**PROBLEM STATEMENT:**
Return all lines from the listing below in which "System" appears.

**PROVIDED MATERIAL:**

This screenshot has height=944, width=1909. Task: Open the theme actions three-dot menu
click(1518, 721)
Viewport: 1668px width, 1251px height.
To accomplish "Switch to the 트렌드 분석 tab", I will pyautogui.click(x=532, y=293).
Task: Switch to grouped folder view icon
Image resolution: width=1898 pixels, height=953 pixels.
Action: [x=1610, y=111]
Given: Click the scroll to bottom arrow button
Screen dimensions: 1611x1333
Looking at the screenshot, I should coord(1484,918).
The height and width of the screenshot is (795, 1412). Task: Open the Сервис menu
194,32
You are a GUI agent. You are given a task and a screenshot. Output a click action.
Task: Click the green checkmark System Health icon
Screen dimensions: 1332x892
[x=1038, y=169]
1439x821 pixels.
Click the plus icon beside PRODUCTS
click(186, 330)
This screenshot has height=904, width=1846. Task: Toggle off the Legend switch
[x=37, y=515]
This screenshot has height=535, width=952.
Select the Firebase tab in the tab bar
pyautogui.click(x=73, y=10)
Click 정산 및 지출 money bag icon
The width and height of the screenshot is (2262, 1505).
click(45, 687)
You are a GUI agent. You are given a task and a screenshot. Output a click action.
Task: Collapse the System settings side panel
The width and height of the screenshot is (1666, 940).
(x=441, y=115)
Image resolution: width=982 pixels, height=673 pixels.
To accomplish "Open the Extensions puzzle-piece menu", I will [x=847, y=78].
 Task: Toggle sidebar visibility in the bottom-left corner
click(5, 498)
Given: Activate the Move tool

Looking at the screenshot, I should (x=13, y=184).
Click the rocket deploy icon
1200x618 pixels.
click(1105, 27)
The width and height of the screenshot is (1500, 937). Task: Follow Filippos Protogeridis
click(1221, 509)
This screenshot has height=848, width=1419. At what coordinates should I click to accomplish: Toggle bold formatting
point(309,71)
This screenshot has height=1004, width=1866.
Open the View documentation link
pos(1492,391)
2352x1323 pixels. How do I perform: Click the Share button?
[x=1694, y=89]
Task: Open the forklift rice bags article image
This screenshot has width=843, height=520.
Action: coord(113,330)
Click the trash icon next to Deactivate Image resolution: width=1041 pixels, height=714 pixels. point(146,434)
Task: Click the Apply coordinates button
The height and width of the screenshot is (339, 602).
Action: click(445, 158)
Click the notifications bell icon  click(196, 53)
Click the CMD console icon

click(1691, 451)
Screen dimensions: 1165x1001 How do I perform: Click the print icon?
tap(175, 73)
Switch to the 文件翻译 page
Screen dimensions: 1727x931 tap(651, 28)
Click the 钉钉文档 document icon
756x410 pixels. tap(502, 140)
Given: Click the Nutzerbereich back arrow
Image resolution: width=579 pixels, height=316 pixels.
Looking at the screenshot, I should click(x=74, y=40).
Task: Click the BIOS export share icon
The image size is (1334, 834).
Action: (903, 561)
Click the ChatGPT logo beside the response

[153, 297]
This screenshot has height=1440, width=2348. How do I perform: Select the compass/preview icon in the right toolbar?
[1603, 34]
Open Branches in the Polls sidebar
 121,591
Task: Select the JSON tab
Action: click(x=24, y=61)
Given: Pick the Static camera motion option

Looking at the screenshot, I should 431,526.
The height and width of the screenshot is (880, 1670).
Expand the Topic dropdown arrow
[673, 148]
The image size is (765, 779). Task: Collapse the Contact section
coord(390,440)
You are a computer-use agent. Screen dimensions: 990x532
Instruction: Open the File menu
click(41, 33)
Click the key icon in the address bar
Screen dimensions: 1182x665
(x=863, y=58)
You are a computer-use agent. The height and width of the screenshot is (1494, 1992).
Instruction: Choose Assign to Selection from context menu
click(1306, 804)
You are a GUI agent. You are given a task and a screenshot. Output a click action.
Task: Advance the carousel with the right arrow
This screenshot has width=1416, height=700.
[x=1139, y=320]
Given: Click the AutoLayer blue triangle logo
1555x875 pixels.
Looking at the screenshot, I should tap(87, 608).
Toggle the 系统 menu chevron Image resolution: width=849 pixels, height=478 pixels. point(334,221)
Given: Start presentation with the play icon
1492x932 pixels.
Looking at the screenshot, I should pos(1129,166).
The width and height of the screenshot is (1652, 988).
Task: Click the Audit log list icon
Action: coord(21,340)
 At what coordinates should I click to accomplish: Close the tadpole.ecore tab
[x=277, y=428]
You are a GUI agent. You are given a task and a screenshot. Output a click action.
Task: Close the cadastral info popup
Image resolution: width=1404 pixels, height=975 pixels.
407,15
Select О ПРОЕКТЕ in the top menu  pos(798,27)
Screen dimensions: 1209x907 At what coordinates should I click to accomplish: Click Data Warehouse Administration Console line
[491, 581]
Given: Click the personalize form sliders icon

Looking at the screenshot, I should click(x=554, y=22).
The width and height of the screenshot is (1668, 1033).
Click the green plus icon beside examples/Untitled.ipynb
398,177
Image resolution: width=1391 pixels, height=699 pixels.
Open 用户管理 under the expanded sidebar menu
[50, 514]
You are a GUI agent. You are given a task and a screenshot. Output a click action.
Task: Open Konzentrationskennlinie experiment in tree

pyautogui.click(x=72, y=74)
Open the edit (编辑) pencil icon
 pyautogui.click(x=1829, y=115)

**SOLUTION TO THIS PROBLEM:**
Task: Click the green checkmark System Health icon
Task: Collapse the System settings side panel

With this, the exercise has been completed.